### THE EXERCISE
Rewrite the material below, replacing "height and width" with "size" wherever it occurs and keeping everything else the same. Leave the pictures out of your answer.

____

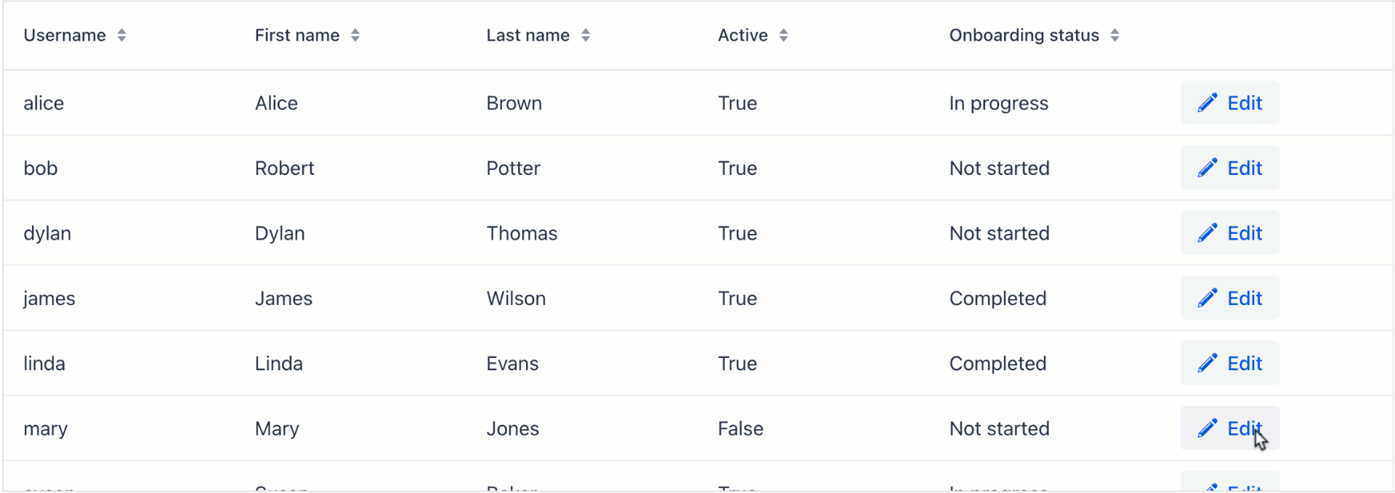Click the pencil icon next to bob's Edit
The width and height of the screenshot is (1395, 493).
point(1208,168)
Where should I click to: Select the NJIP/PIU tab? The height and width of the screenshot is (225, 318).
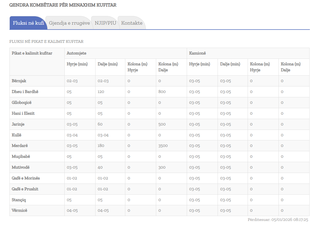[x=105, y=23]
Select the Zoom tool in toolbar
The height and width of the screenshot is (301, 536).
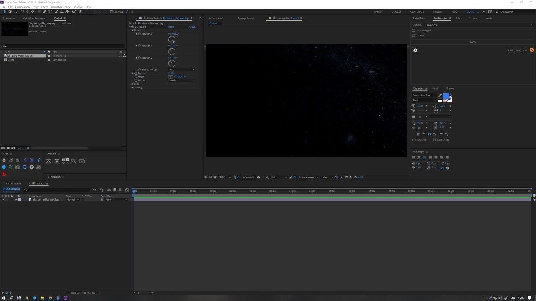pos(15,12)
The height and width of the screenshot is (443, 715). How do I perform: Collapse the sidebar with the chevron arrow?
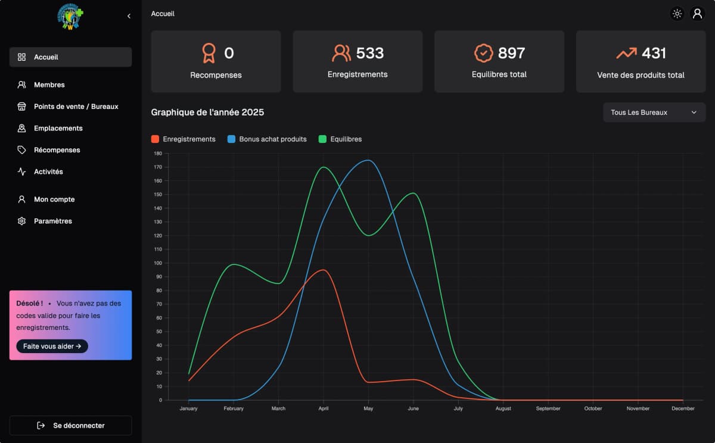129,16
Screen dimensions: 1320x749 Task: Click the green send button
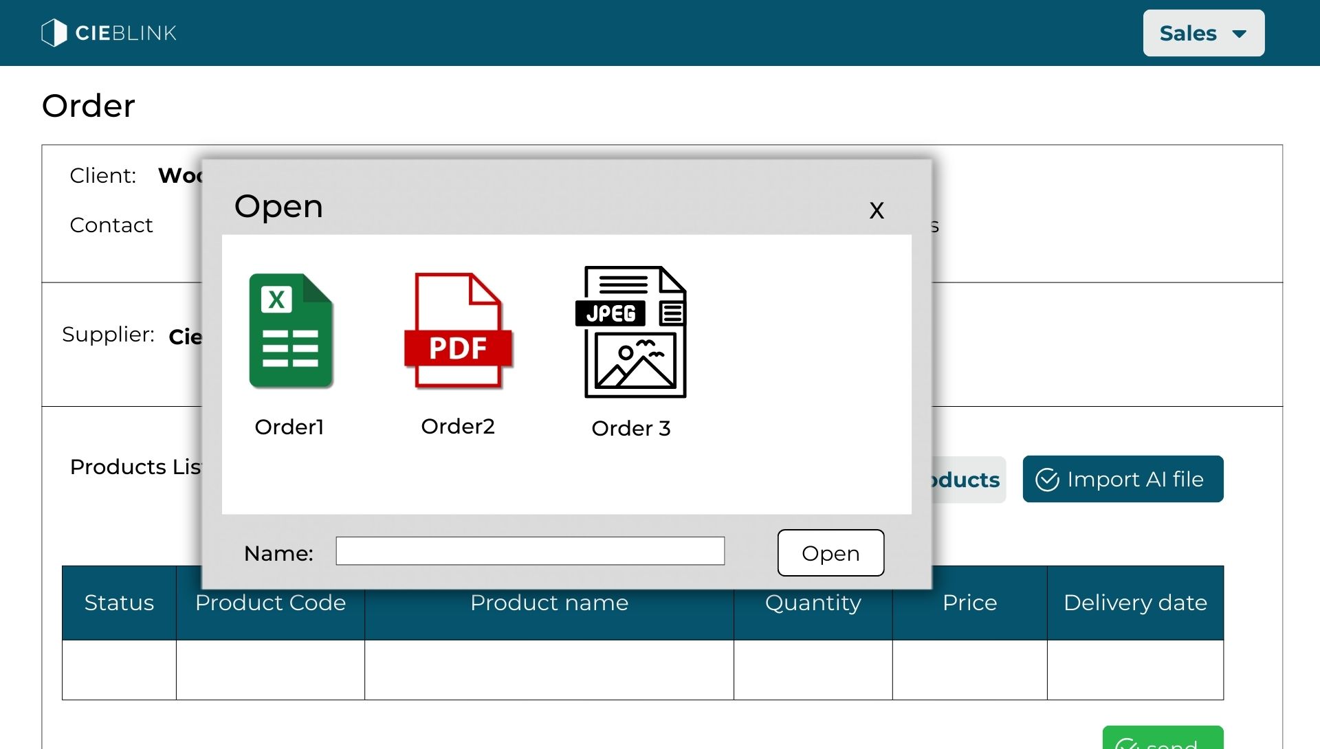pos(1163,739)
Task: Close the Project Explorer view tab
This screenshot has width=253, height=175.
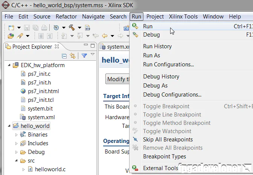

____

### SOLUTION TO THE PROBLEM
Click the pencil icon next to bob's Edit
The width and height of the screenshot is (1395, 493).
point(1208,168)
Where should I click to: Select the NJIP/PIU tab? The size of the screenshot is (225, 318).
[x=105, y=23]
Select the Zoom tool in toolbar
The size of the screenshot is (301, 536).
pos(15,12)
The size of the screenshot is (443, 715). How do I perform: Collapse the sidebar with the chevron arrow?
129,16
Screen dimensions: 1320x749 Task: Click the green send button
pos(1163,739)
Task: Close the Project Explorer view tab
This screenshot has width=253, height=175.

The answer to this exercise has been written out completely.